Cluster operating system rolling upgrade

Applies to: Windows Server 2022, Windows Server 2019, Windows Server 2016

Cluster OS Rolling Upgrade enables an administrator to upgrade the operating system of cluster nodes Hyper-V or Scale-Out File Server workloads without stopping them. Using this feature, the downtime penalties against Service Level Agreements (SLA) can be avoided.

Cluster OS Rolling Upgrade provides the following benefits:

  • Failover clusters running Hyper-V virtual machine and Scale-out File Server (SOFS) workloads can be upgraded from a version of Windows Server, starting with Windows Server 2012 R2, to a newer version of Windows Server. For example you can upgrade Windows Server 2016 (running on all cluster nodes of the cluster) to Windows Server 2019 (running on all nodes in the cluster) without downtime.

  • It doesn't require any additional hardware. In small clusters, you can add additional cluster nodes temporarily to improve availability of the cluster during the Cluster OS Rolling Upgrade process.

  • The cluster doesn't need to be stopped or restarted.

  • A new cluster is not required. The existing cluster is upgraded. In addition, existing cluster objects stored in Active Directory are used.

  • The upgrade process is reversible until the final step, when all cluster nodes are running the newer version of Windows Server and the Update-ClusterFunctionalLevel PowerShell cmdlet is run.

  • The cluster can support patching and maintenance operations while running in the mixed-OS mode.

  • It supports automation via PowerShell and WMI.

  • The cluster public property ClusterFunctionalLevel property indicates the state of the cluster on Windows Server 2016 and later cluster nodes. This property can be queried using the PowerShell cmdlet from a cluster node that belongs to a failover cluster:

    Get-Cluster | Select ClusterFunctionalLevel
    

    The table below shows the values and each corresponding functional level:

    Value Functional level
    8 Windows Server 2012 R2
    9 Windows Server 2016
    10 Windows Server 2019

This guide describes the various stages of the Cluster OS Rolling Upgrade process, installation steps, feature limitations, and frequently asked questions (FAQs), and is applicable to the following Cluster OS Rolling Upgrade scenarios in Windows Server:

  • Hyper-V clusters
  • Scale-Out File Server clusters

The following scenario is not supported:

  • Cluster OS Rolling Upgrade of guest clusters using virtual hard disk (.vhdx file) as shared storage.

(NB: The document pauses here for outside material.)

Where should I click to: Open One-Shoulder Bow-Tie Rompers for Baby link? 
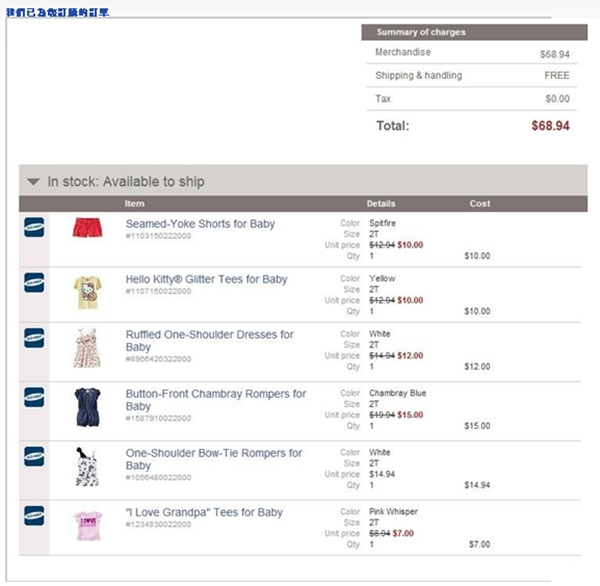point(214,459)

Cluster OS Rolling Upgrade is fully supported by System Center Virtual Machine Manager (SCVMM). If you are using SCVMM, see Perform a rolling upgrade of a Hyper-V host cluster to Windows Server 2016 in VMM for guidance on upgrading the clusters and automating the steps that are described in this document.

Requirements

Complete the following requirements before you begin the Cluster OS Rolling Upgrade process:

  • Start with a Failover Cluster running Windows Server 2012 R2 or newer. You can upgrade to the next version, for example from Windows Server 2016 to Windows Server 2019.
  • Verify that the Hyper-V nodes have CPUs that support Second-Level Addressing Table (SLAT) using one of the following methods; - Review the Are you SLAT Compatible? WP8 SDK Tip 01 article that describes two methods to check if a CPU supports SLATs - Download the Coreinfo v3.31 tool to determine if a CPU supports SLAT.

Cluster transition states during Cluster OS Rolling Upgrade

This section describes the various transition states of the Windows Server cluster that is being upgraded to the next version of Windows Server using Cluster OS Rolling Upgrade.

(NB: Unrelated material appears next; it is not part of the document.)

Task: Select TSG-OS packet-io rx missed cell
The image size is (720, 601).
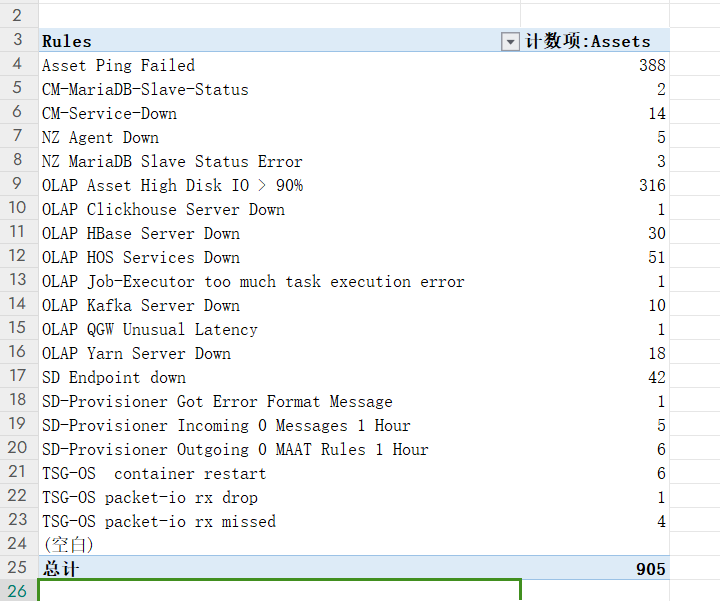Action: click(158, 521)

In order to keep the cluster workloads running during the Cluster OS Rolling Upgrade process, moving a cluster workload from a node running an older version of Windows Server to a node running a newer version of Windows Server works by using a compatibility mode. This compatibility mode makes the nodes running the newer version of Windows Server appear as if they are running the the same older version of Windows Server. For example, when upgrading a Windows Server 2016 cluster to Windows Server 2019, Windows Server 2019 nodes operate in a Windows Server 2016 compatibility mode as a temporary measure. A new conceptual cluster mode, called mixed-OS mode, allows nodes of different versions to exist in the same cluster (see Figure 1).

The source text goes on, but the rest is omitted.